## Text segment:
┌──

Herein, for all calculations, C. auris CBS1093 samples were considered the positive class (“disease group”) and C. hemulonii CH02 samples as the negative class (“control group”). Figure 1 shows a flowchart describing the methodology of this work.

Figure 1
www.frontiersin.org

Figure 1. Flowchart describing the methodology.

Results and discussion

Differentiating between C. auris and C. haemulonii complex species is challenging in clinical practice because these species have phylogenetic proximity and share similar morphological and physiological characteristics. Figure 2 shows the macro-morphology of the colonies (Figure 2A) and the micro-morphology of the cells (Figures 2B, C) of the two species, highlighting how they are morphologically similar. Both species typically display yeast-like growth on standard laboratory media, forming smooth, creamy colonies with similar morphological features observed under microscopy (Figure 2).

└──

## Dataset excerpts:
┌──

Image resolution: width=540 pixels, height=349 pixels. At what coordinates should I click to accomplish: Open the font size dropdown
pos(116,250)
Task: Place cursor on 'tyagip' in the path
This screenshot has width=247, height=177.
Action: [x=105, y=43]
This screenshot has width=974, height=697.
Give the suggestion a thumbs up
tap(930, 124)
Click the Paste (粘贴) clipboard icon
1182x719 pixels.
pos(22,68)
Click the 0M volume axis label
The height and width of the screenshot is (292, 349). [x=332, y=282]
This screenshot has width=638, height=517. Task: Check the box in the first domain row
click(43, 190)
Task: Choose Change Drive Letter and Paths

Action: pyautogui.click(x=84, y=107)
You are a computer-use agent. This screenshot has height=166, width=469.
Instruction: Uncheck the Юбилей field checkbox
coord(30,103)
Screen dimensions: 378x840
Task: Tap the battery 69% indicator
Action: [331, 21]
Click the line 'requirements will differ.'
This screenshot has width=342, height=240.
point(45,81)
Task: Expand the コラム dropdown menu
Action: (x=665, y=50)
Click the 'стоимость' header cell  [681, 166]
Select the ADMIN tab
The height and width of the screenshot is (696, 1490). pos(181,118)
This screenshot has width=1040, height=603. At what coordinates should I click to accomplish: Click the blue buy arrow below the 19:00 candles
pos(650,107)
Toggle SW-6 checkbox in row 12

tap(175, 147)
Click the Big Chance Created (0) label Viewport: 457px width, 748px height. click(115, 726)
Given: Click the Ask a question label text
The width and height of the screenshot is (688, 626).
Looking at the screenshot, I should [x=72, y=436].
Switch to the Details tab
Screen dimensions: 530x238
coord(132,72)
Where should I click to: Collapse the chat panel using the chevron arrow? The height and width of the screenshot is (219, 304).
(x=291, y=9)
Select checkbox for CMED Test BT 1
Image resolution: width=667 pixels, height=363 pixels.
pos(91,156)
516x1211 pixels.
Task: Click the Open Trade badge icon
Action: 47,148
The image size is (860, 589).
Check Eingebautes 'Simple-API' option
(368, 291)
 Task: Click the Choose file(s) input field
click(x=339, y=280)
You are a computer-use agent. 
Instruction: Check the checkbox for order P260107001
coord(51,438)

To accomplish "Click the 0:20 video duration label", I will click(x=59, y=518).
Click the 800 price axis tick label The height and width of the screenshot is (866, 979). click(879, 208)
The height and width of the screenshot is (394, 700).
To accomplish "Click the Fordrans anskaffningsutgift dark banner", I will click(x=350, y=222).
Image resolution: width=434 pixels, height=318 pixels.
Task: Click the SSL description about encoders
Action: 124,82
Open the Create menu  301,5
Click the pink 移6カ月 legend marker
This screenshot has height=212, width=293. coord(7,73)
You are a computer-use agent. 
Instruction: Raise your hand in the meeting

└──

## Task prompt:
Can you give the passage on telling C. auris from C. haemulonii again, from "Herein, for all" to "of this work.", switching "control group" to "reference group"?

## Finished task:
Herein, for all calculations, C. auris CBS1093 samples were considered the positive class (“disease group”) and C. hemulonii CH02 samples as the negative class (“reference group”). Figure 1 shows a flowchart describing the methodology of this work.